54. Trotskiy, 1929 yılında Türkiye’ye gitmesinin ardından, planlı ve akılcı bir sanayileşme programının benimsenmesi çağrısı yaparak, Sovyetler Birliği’nde doğru bir politika izlenmesi için mücadele etmeyi sürdürdü. Uluslararası Sol Muhalefet’in amacı, Sovyetler Birliği’ndeki rejimi siyasi reformdan geçirmek ve Komünist Enternasyonal’i, Marksist ilkeler temelinde, doğru bir devrimci çizgiye geri döndürmek olmaya devam etti. Stalinist bürokrasi 1920’li yılların sonlarında, köylülüğün şehirlere tahıl göndermeyi durdurmasının neden olduğu kitlesel kıtlık karşısında, köylülüğe daha önceki yönelişini ve piyasa politikalarını teşvik etmeyi, acımasız ve plansız bir sanayileşme, tarımın kollektivizasyonu ve "bir sınıf olarak kulakların ortadan kaldırılması"nı başlatarak tersine çevirdi.
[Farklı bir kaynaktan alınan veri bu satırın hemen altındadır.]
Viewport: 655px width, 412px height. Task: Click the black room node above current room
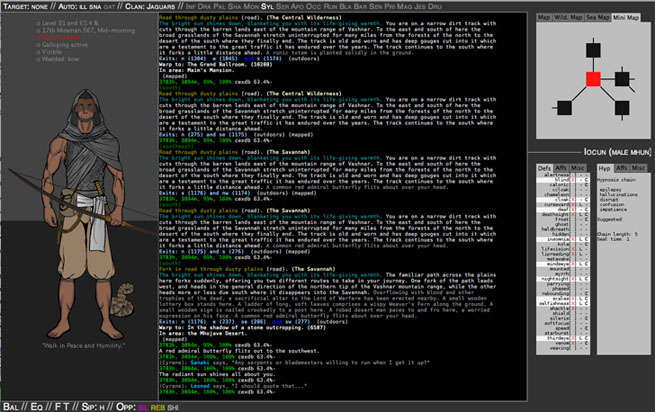(593, 48)
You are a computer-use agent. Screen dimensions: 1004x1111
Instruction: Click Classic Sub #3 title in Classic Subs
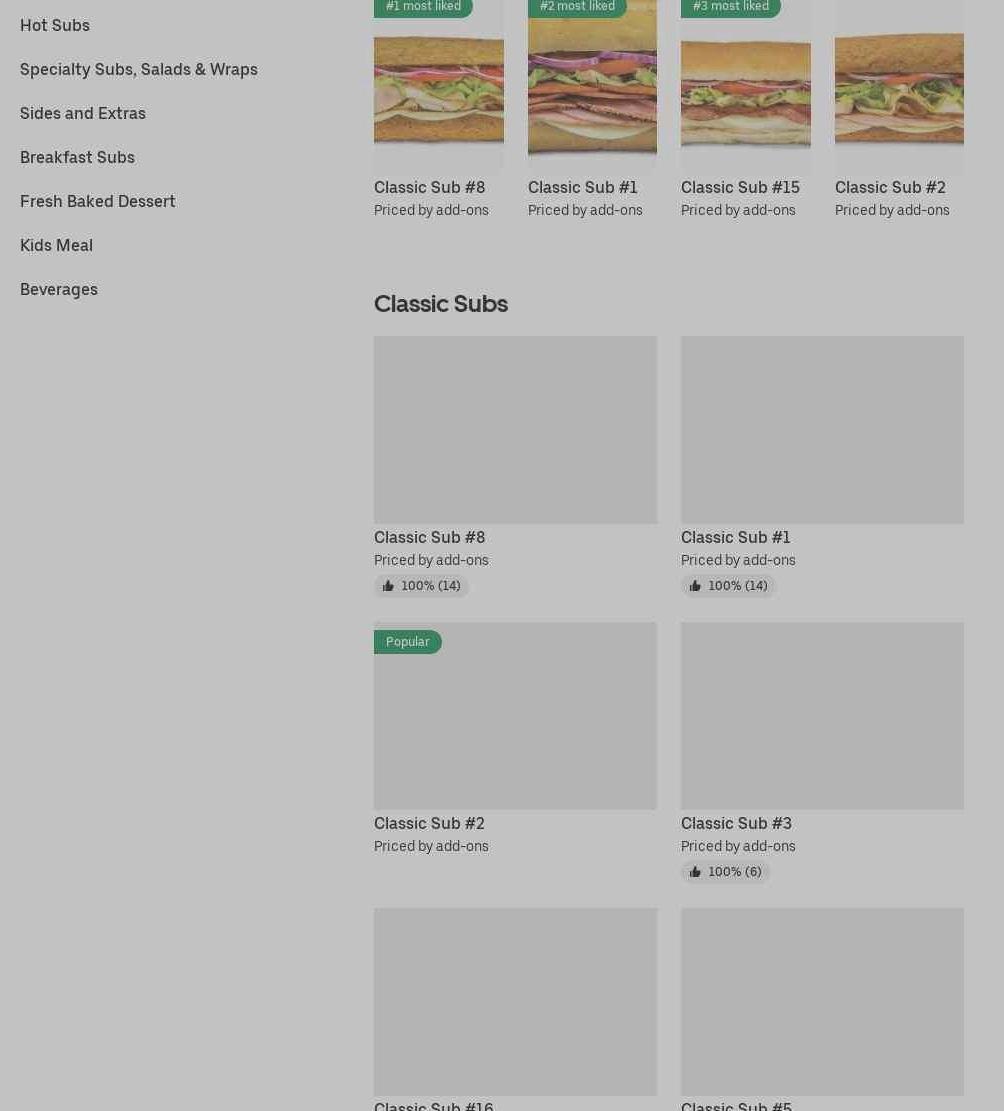[736, 823]
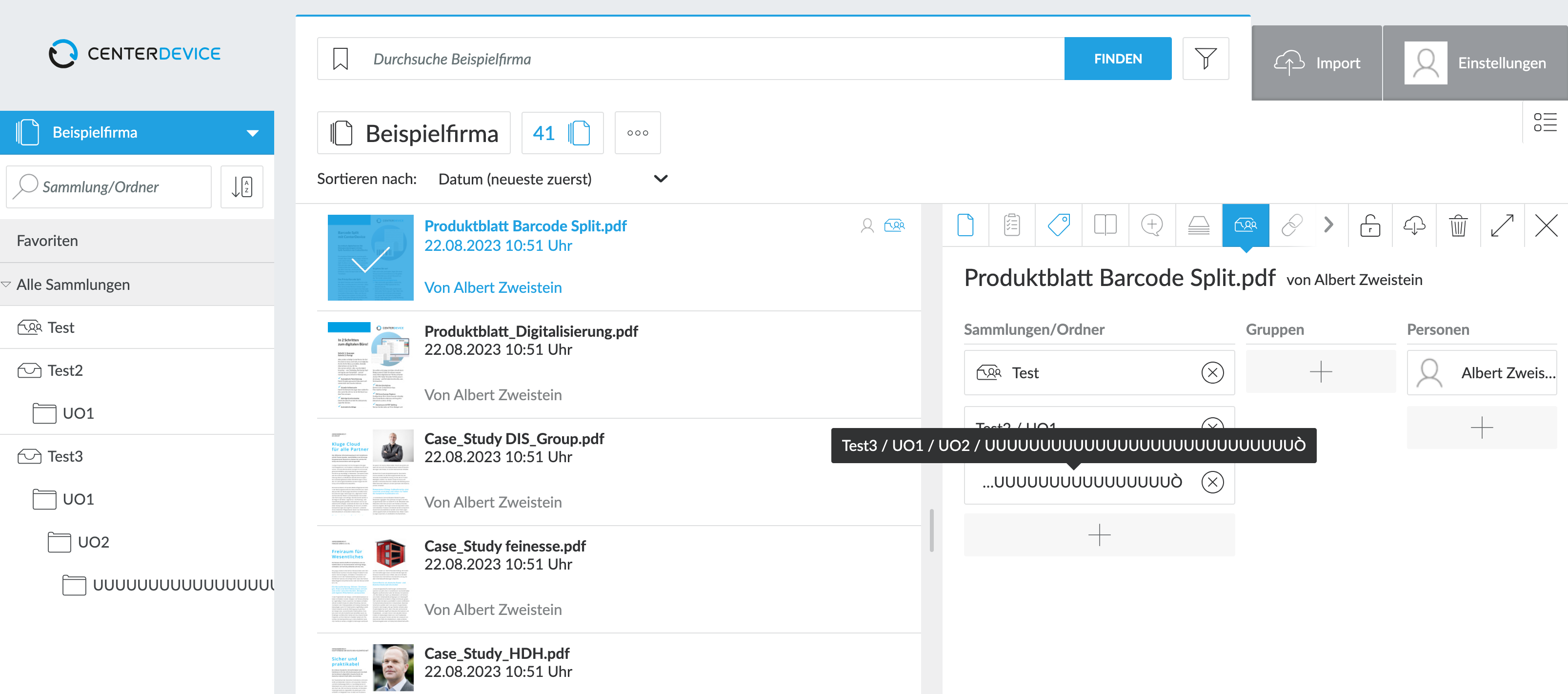
Task: Open the link sharing icon
Action: pyautogui.click(x=1292, y=225)
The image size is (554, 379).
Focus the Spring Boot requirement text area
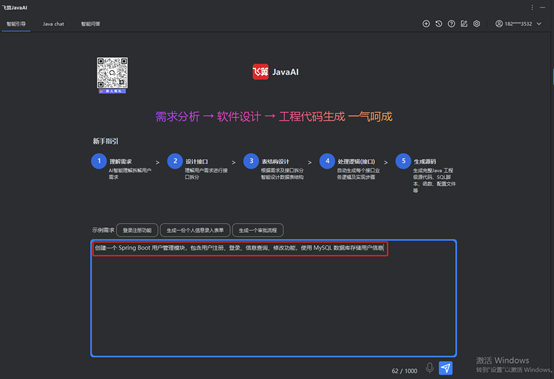coord(273,298)
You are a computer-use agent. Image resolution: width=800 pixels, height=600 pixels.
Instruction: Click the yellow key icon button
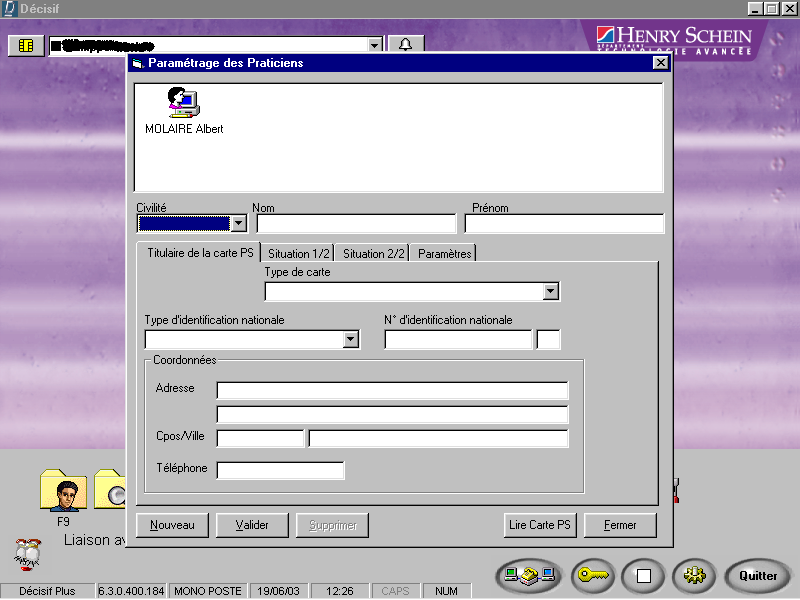coord(592,575)
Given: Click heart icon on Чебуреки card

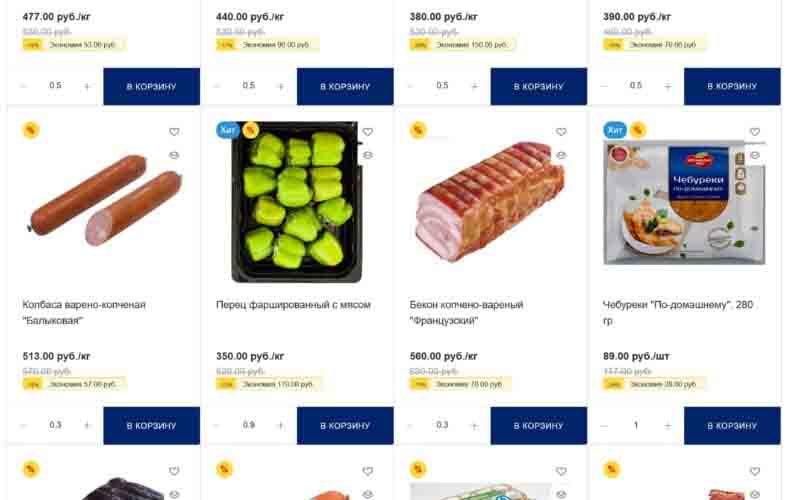Looking at the screenshot, I should 755,132.
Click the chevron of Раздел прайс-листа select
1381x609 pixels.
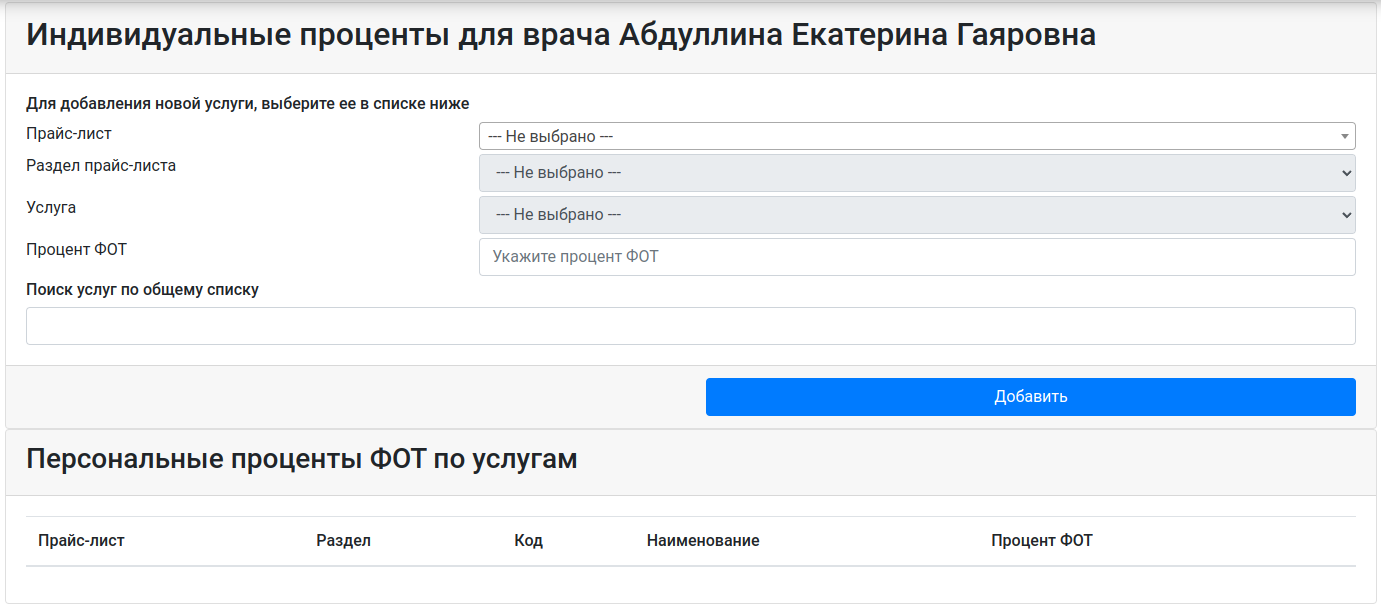click(x=1344, y=173)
Stalinist bürokrasinin, ekonomik milliyetçilik ve otarşi perspektifini temel alan hızlı sanayileşme programının, Trotskiy’in dünya ekonomisinin kaynaklarından ve onun uluslararası iş bölümünden yararlanan devlet mülkiyetindeki sanayinin geliştirilmesine yönelik planlı bir sanayileşme programı oluşturulması için yaptığı önerilerle hiçbir ilişkisi yoktu. İç politikadaki ultra solculuğa, Komintern’de, "Üçüncü Dönem" teorisini temel alan sekter siyasi maceracılığa doğru sert bir dönüş eşlik etti. Bu "teori" -daha doğrusunu söylemek gerekirse, karşı-teori- tarafından desteklenen siyasi perspektif, çelişkilerden arındırılmış ve açıkça nesnel ekonomik, siyasi ve toplumsal süreçlerle ilişkisiz bir biçimde, "kitlelerin sürekli olarak radikalleştiklerini" varsaydı. Bütün siyasi strateji ve taktik sorunları Stalinistler tarafından, basitçe radikal sloganların haykırılmasına indirgendi. Trotskiy bu Stalinist hipotezin, Marksist siyasi tahlili küçük düşürdüğü uyarısında bulundu. Şöyle yazdı:

Çağımızın bakış açısıyla, proletaryanın gelişiminin bir bütün olarak devrim yönünde ilerlemekte olduğunu söylemeye gerek bile yoktur. Ama bu, kapitalizmin derinleşen çelişkilerinin nesnel süreci gibi, düz bir çizgi üzerinde ilerlememektedir. Reformistler, yalnızca kapitalist yolun çıkışlarını görürler. Resmi "devrimciler" yalnızca onun inişlerini görürler. Ama bir Marksist, yolu bir bütün olarak, bütün konjonktürel iniş ve çıkışlarıyla, ana doğrultuyu -savaşların yol açtığı felaketleri, devrimlerin patlak vermesini- bir an için olsun unutmadan görür.[35]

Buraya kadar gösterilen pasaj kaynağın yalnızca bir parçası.